Hackers, like most criminals who are good at what they do, avoid the limelight. They know their longevity in the game and the continued success in digital loot is only guaranteed as long as they are never discovered or exposed.

They therefore target smaller businesses knowing that the data breach – should it be discovered – won’t make it into the main news media streams. This guarantees their anonymity.

  1. Less Likely to Get Investigated

Again, even if they are caught, the hackers know that there will be no officials breaking down their doors and putting them on the “most wanted” list. This is mainly, of course, due to the two points mentioned above: they are less likely to be discovered and even they are most business owners won’t bother to pursue legal actions about the hack.

This again, helps them stay on the loose.

  1. Likely to be an Easy Target

Small businesses don’t have the budget to implement the elaborate security that most high-profile companies use. As a matter of fact, what little security that purely-online businesses use is usually set up by their hosting providers.

Now, while most hosting providers can be relied upon to protect their servers, and hence their clients, there are always a few of them that are caught off guard. It is these sorts of providers that the hackers seek out and attack.

  1. Likely to have Inter-Communication Lapses

A popular way of doing business is to break the main process down into its basic elements and work on the decentralized and individual level.

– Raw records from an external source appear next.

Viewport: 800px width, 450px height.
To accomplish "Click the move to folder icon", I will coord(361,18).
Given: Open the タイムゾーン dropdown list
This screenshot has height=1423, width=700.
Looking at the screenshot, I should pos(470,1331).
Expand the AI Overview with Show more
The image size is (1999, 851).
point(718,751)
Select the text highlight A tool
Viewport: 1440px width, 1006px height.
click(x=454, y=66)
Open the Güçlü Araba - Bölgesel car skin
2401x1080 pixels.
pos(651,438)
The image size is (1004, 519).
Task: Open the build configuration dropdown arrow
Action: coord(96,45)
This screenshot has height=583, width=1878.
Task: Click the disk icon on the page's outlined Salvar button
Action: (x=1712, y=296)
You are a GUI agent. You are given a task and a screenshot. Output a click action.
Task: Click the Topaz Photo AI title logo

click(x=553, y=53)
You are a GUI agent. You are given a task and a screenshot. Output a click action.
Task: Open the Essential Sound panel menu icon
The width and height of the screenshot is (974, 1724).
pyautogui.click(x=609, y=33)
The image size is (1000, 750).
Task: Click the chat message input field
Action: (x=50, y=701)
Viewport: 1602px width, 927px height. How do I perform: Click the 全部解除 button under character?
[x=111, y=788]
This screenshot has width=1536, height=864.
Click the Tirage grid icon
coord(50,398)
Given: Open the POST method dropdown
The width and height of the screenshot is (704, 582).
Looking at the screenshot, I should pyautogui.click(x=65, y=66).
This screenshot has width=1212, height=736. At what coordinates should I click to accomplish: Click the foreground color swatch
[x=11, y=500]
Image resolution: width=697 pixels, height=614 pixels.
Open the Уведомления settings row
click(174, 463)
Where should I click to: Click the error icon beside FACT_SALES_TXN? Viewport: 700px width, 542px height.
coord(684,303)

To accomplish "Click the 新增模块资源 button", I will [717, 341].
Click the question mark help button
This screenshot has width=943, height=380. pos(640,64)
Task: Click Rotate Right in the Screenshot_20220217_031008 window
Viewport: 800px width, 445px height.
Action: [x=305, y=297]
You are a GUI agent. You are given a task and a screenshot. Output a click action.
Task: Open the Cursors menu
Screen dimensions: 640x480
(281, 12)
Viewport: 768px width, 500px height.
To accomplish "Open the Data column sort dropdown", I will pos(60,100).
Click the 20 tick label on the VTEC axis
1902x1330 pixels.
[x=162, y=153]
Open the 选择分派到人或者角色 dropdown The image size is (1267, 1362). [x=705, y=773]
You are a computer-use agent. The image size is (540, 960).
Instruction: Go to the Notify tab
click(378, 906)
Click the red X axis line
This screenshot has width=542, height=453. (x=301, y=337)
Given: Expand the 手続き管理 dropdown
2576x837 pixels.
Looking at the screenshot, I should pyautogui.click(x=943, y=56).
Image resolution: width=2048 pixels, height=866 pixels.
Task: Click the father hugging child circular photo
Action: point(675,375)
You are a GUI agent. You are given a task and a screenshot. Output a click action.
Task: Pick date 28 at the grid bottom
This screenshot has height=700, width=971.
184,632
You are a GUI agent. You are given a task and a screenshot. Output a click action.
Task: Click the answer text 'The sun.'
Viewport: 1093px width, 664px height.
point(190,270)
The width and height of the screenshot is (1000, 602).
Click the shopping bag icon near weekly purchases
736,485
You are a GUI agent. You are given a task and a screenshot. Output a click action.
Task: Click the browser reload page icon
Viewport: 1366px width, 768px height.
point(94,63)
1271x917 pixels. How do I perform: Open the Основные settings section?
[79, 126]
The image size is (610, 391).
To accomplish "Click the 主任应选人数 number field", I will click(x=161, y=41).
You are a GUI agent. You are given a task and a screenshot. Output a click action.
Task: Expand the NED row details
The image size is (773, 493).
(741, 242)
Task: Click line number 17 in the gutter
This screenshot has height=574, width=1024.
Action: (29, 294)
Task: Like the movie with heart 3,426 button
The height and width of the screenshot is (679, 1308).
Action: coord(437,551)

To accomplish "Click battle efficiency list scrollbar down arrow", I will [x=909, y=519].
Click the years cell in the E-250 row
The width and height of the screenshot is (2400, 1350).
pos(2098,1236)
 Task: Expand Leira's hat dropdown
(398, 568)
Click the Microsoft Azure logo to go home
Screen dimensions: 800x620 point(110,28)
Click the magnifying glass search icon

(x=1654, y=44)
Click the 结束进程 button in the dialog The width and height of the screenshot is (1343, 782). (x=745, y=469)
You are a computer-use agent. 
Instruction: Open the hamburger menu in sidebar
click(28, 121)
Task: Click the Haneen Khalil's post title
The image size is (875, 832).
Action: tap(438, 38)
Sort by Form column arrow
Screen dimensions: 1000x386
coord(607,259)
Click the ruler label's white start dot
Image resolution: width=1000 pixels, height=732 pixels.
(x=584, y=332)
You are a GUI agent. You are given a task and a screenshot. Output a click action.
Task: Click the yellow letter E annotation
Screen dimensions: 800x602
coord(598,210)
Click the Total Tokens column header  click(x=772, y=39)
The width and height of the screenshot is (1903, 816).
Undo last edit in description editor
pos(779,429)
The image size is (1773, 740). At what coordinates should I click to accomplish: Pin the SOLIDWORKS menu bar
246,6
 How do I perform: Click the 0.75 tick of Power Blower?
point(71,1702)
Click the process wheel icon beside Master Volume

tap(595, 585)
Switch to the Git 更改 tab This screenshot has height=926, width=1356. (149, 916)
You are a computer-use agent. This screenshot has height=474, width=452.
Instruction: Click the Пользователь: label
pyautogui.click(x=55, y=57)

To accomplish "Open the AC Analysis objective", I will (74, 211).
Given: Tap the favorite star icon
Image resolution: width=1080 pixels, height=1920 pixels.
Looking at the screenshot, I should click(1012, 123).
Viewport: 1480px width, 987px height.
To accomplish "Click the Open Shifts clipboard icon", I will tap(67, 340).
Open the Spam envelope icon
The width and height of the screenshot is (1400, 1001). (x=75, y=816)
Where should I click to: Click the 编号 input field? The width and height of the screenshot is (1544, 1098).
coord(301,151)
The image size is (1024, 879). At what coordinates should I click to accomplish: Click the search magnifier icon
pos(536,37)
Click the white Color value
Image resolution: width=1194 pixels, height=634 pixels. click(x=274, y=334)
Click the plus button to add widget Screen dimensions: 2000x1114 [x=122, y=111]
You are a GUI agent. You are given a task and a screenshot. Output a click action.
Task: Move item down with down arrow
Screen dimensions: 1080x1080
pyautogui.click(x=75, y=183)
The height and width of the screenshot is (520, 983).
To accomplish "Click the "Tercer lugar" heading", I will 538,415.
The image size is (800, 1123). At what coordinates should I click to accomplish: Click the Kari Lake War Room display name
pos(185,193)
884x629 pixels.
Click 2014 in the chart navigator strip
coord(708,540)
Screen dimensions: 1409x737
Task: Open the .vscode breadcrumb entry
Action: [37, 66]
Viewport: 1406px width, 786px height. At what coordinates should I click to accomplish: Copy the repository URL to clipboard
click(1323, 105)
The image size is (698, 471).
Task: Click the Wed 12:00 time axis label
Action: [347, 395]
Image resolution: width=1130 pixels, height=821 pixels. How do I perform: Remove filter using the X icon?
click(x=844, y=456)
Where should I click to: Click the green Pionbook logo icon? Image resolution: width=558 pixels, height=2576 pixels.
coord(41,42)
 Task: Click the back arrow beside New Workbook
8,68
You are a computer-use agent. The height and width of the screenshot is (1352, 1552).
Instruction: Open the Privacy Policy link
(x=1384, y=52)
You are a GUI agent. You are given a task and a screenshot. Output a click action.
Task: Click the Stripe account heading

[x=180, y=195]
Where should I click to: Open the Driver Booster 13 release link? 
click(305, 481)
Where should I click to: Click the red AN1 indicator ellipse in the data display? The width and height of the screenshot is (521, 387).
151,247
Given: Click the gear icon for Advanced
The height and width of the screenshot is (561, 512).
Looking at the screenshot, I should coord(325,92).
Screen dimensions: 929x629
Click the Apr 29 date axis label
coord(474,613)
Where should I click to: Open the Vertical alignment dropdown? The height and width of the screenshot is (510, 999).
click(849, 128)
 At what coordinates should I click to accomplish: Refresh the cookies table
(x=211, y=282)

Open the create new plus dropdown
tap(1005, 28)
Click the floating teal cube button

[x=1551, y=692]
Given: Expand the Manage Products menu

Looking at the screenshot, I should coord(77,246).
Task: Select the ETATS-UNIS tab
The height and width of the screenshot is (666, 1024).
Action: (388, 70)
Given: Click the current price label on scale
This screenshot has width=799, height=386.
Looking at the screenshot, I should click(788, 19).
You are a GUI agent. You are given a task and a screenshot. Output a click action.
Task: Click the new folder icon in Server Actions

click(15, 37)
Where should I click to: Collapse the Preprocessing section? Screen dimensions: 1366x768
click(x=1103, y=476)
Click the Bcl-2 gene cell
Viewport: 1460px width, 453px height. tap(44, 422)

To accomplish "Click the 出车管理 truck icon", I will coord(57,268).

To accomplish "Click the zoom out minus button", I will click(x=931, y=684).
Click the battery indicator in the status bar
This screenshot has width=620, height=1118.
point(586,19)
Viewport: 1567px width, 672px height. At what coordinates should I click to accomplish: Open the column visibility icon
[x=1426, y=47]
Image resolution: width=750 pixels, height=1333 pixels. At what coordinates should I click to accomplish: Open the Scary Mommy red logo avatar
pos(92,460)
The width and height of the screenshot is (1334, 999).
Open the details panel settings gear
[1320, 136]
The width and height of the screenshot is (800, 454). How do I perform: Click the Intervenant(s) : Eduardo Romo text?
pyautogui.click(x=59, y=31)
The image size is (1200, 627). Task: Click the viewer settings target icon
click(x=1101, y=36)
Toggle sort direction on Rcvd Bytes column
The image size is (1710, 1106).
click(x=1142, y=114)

For example, Marketing is responsible for one aspect, while Accounting runs another; this makes running the business easier as it cuts down on bureaucracy. But, if there are gaps between these departments, it could lead to weak points that hackers can exploit.

Data requests from Marketing to Accounting could be intercepted with a little code that is placed in that communication gap. Any unencrypted data requests from unverified sources could be easily hijacked by strategically placed malicious code.

  1. Likely to have Underestimating Admins

One of the biggest mistakes a small business can make is to underestimate the value of the data that it holds. It doesn’t matter if it is “just” a client’s full name; any information that is stored in a business’ server can be used to cause substantial damage in terms of identity and financial theft.

Even if hackers don’t find all the information they require from one business, they can put together the pieces from multiple hacks to come up with a more complete picture.

Small businesses should never forget that data is data. It doesn’t matter if it is held by them or multinational companies: it is still valuable to one hacker or the other and just as damaging to any client.

Most of the time, the only difference between the data stored on the servers of the bigger companies and that of the SMBs is the amount, and nothing more.

  1. Likely to be Trusting of all Current and Ex-Employees

Contrary to popular belief, all hackers aren’t socially dysfunctional, hoodie-wearing, twenty-somethings sitting in a dark basement and drinking endless cans of energy drinks. They are in fact more likely to be the clean-shaven, tie-totting accounting whiz that was let go and didn’t think it was a fair decision.

Yes, most attacks come from employees of the business who know their way around the network and servers. They know where the critical information is stored and they also have the privileges required to access them.

Disgruntled employees are a dangerous source of data leaks – be they current or former ones – and businesses should always keep an eye on who accesses what data while they are employed and make sure that all privileges are revoked and their accounts are deleted once they have left.